No evento, participaram com exposições de práticas sustentáveis empresas como BAT Brasil, China Brasil Tabacos, JTI e Philip Morris, além da Alliance One Brasil, que apoiou a realização. A presença do SindiTabaco reforçou o protagonismo do setor, que congrega 14 companhias, no debate sobre responsabilidade socioambiental.
Um dos pontos destacados foi o papel do Sistema Integrado de Produção de Tabaco (SIPT), modelo consolidado há mais de cem anos e que aproxima produtores e empresas em torno de boas práticas agrícolas, sociais e ambientais.
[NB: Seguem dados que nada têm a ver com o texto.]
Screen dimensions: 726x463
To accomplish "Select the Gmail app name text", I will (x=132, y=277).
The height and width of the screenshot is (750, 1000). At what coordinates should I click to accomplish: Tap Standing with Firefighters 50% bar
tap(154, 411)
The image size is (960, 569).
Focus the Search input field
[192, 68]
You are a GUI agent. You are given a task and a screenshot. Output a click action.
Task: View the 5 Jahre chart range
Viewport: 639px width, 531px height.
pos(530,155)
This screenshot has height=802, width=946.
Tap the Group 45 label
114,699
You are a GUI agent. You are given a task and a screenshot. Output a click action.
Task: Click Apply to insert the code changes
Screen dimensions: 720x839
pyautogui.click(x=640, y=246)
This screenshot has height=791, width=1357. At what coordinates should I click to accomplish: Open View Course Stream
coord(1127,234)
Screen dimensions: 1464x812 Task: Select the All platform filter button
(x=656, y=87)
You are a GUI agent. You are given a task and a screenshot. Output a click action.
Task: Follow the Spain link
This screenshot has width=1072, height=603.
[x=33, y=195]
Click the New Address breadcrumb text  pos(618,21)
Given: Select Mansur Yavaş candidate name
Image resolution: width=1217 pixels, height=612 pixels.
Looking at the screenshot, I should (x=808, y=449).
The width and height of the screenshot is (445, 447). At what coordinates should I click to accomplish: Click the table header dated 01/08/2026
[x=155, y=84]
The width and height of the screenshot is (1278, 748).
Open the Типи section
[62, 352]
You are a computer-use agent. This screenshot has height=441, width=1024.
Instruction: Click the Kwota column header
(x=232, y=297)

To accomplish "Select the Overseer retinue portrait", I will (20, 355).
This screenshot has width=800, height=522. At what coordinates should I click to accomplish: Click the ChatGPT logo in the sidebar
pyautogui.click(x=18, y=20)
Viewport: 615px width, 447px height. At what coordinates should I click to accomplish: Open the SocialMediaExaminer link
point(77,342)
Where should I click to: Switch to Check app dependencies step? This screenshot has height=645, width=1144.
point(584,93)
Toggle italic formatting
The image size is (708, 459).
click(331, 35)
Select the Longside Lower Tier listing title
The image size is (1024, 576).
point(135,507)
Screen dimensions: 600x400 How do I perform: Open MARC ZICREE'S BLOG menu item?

“Engajar e conscientizar os produtores integrados sobre boas práticas agrícolas é uma das missões da assistência técnica gratuita oferecida pelo SIPT. Mesmo antes do termo ESG ser cunhado, a cadeia produtiva do tabaco já atuava em programas de combate ao trabalho infantil, iniciativas de logística reversa, reflorestamento e manejo correto do solo”, destacou Fernanda Viana Bender, assessora técnica do SindiTabaco.
De acordo com ela, a expressiva participação das empresas no encontro confirma a maturidade do setor frente às exigências atuais.
“A sustentabilidade deixou de ser um diferencial: é uma prioridade estratégica para este setor que historicamente está ligado ao desenvolvimento regional”, completou.
O setor e a sustentabilidade
O modelo de integração do tabaco, referência para outras cadeias produtivas, combina assistência técnica gratuita, garantia de compra e apoio ao desenvolvimento rural. Além disso, o setor mantém iniciativas contínuas nas áreas de educação, proteção ambiental e governança corporativa, reafirmando seu compromisso com o futuro das comunidades em que atua.